● **To do**
A complete and exact copy of the data below is the task.
------ Given records
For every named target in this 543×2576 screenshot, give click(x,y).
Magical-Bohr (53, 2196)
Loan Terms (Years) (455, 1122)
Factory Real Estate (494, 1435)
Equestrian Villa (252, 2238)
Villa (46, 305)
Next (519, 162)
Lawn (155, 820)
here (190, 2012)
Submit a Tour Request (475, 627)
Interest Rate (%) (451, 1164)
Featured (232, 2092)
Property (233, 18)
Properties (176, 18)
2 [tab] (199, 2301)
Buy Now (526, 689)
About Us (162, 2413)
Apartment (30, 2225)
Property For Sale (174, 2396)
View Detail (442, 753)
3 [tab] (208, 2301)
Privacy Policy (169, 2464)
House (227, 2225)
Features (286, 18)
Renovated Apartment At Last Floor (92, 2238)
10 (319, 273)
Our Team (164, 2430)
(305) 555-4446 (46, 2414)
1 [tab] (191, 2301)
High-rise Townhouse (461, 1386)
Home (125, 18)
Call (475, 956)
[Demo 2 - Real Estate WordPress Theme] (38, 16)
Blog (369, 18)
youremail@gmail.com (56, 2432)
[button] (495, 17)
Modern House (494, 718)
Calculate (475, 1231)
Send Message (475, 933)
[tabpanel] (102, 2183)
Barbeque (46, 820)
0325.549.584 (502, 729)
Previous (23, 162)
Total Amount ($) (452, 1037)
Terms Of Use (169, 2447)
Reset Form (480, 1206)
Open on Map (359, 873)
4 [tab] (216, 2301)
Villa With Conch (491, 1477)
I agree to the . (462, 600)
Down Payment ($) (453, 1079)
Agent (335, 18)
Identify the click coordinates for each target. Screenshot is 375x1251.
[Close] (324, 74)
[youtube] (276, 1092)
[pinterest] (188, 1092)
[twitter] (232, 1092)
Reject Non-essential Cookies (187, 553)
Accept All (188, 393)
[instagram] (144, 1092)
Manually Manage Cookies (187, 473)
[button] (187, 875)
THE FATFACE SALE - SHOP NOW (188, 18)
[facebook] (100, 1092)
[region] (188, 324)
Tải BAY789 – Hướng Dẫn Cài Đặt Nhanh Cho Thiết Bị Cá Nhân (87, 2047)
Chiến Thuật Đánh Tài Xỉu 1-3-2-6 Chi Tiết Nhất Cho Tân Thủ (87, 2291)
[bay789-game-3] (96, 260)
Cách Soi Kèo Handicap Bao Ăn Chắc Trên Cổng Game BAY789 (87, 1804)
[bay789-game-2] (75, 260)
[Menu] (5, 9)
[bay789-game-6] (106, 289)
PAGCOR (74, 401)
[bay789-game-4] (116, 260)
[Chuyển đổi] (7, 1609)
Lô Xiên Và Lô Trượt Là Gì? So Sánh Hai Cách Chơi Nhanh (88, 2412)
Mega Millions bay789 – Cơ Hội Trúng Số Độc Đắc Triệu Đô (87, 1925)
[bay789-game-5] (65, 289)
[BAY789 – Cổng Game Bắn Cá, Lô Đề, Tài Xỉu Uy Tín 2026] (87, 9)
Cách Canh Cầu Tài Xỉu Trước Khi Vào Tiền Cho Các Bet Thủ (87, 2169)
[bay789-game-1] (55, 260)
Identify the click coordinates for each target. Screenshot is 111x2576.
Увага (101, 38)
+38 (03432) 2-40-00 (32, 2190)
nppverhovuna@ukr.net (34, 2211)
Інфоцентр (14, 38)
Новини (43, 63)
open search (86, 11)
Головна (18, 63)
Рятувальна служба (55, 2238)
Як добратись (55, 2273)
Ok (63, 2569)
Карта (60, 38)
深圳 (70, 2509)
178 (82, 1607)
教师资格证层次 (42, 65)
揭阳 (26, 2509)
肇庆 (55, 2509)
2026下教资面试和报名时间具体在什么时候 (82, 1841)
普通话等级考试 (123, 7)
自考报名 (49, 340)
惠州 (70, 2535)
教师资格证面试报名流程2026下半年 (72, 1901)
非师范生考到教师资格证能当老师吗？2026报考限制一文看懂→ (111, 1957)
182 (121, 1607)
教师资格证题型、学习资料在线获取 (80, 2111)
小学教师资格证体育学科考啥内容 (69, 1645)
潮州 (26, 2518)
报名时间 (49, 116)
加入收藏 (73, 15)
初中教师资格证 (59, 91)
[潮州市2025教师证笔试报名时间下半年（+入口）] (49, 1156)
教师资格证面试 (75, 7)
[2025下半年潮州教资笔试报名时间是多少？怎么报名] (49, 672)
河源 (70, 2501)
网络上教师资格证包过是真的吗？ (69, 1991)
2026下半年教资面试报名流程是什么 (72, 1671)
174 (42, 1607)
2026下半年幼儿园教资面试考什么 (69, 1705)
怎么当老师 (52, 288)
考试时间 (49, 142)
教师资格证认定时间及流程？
------------
● **Final answer**
For every named target in this 543×2576 screenshot, give click(x,y).
Magical-Bohr (53, 2196)
Loan Terms (Years) (455, 1122)
Factory Real Estate (494, 1435)
Equestrian Villa (252, 2238)
Villa (46, 305)
Next (519, 162)
Lawn (155, 820)
here (190, 2012)
Submit a Tour Request (475, 627)
Interest Rate (%) (451, 1164)
Featured (232, 2092)
Property (233, 18)
Properties (176, 18)
2 [tab] (199, 2301)
Buy Now (526, 689)
About Us (162, 2413)
Apartment (30, 2225)
Property For Sale (174, 2396)
View Detail (442, 753)
3 [tab] (208, 2301)
Privacy Policy (169, 2464)
House (227, 2225)
Features (286, 18)
Renovated Apartment At Last Floor (92, 2238)
10 (319, 273)
Our Team (164, 2430)
(305) 555-4446 (46, 2414)
1 [tab] (191, 2301)
High-rise Townhouse (461, 1386)
Home (125, 18)
Call (475, 956)
[Demo 2 - Real Estate WordPress Theme] (38, 16)
Blog (369, 18)
youremail@gmail.com (56, 2432)
[button] (495, 17)
Modern House (494, 718)
Calculate (475, 1231)
Send Message (475, 933)
[tabpanel] (102, 2183)
Barbeque (46, 820)
0325.549.584 (502, 729)
Previous (23, 162)
Total Amount ($) (452, 1037)
Terms Of Use (169, 2447)
Reset Form (480, 1206)
Open on Map (359, 873)
4 [tab] (216, 2301)
Villa With Conch (491, 1477)
I agree to the . (462, 600)
Down Payment ($) (453, 1079)
Agent (335, 18)
Identify the click coordinates for each target. Screenshot is 375x1251.
[Close] (324, 74)
[youtube] (276, 1092)
[pinterest] (188, 1092)
[twitter] (232, 1092)
Reject Non-essential Cookies (187, 553)
Accept All (188, 393)
[instagram] (144, 1092)
Manually Manage Cookies (187, 473)
[button] (187, 875)
THE FATFACE SALE - SHOP NOW (188, 18)
[facebook] (100, 1092)
[region] (188, 324)
Tải BAY789 – Hướng Dẫn Cài Đặt Nhanh Cho Thiết Bị Cá Nhân (87, 2047)
Chiến Thuật Đánh Tài Xỉu 1-3-2-6 Chi Tiết Nhất Cho Tân Thủ (87, 2291)
[bay789-game-3] (96, 260)
Cách Soi Kèo Handicap Bao Ăn Chắc Trên Cổng Game BAY789 (87, 1804)
[bay789-game-2] (75, 260)
[Menu] (5, 9)
[bay789-game-6] (106, 289)
PAGCOR (74, 401)
[bay789-game-4] (116, 260)
[Chuyển đổi] (7, 1609)
Lô Xiên Và Lô Trượt Là Gì? So Sánh Hai Cách Chơi Nhanh (88, 2412)
Mega Millions bay789 – Cơ Hội Trúng Số Độc Đắc Triệu Đô (87, 1925)
[bay789-game-5] (65, 289)
[BAY789 – Cổng Game Bắn Cá, Lô Đề, Tài Xỉu Uy Tín 2026] (87, 9)
Cách Canh Cầu Tài Xỉu Trước Khi Vào Tiền Cho Các Bet Thủ (87, 2169)
[bay789-game-1] (55, 260)
Identify the click coordinates for each target. Screenshot is 111x2576.
Увага (101, 38)
+38 (03432) 2-40-00 (32, 2190)
nppverhovuna@ukr.net (34, 2211)
Інфоцентр (14, 38)
Новини (43, 63)
open search (86, 11)
Головна (18, 63)
Рятувальна служба (55, 2238)
Як добратись (55, 2273)
Ok (63, 2569)
Карта (60, 38)
深圳 (70, 2509)
178 (82, 1607)
教师资格证层次 (42, 65)
揭阳 (26, 2509)
肇庆 (55, 2509)
2026下教资面试和报名时间具体在什么时候 (82, 1841)
普通话等级考试 (123, 7)
自考报名 (49, 340)
惠州 (70, 2535)
教师资格证面试报名流程2026下半年 (72, 1901)
非师范生考到教师资格证能当老师吗？2026报考限制一文看懂→ (111, 1957)
182 (121, 1607)
教师资格证题型、学习资料在线获取 (80, 2111)
小学教师资格证体育学科考啥内容 (69, 1645)
潮州 (26, 2518)
报名时间 (49, 116)
加入收藏 (73, 15)
初中教师资格证 (59, 91)
[潮州市2025教师证笔试报名时间下半年（+入口）] (49, 1156)
教师资格证面试 (75, 7)
[2025下半年潮州教资笔试报名时间是多少？怎么报名] (49, 672)
河源 (70, 2501)
网络上教师资格证包过是真的吗？ (69, 1991)
2026下半年教资面试报名流程是什么 (72, 1671)
174 (42, 1607)
2026下半年幼儿园教资面试考什么 (69, 1705)
怎么当老师 (52, 288)
考试时间 (49, 142)
教师资格证认定时间及流程？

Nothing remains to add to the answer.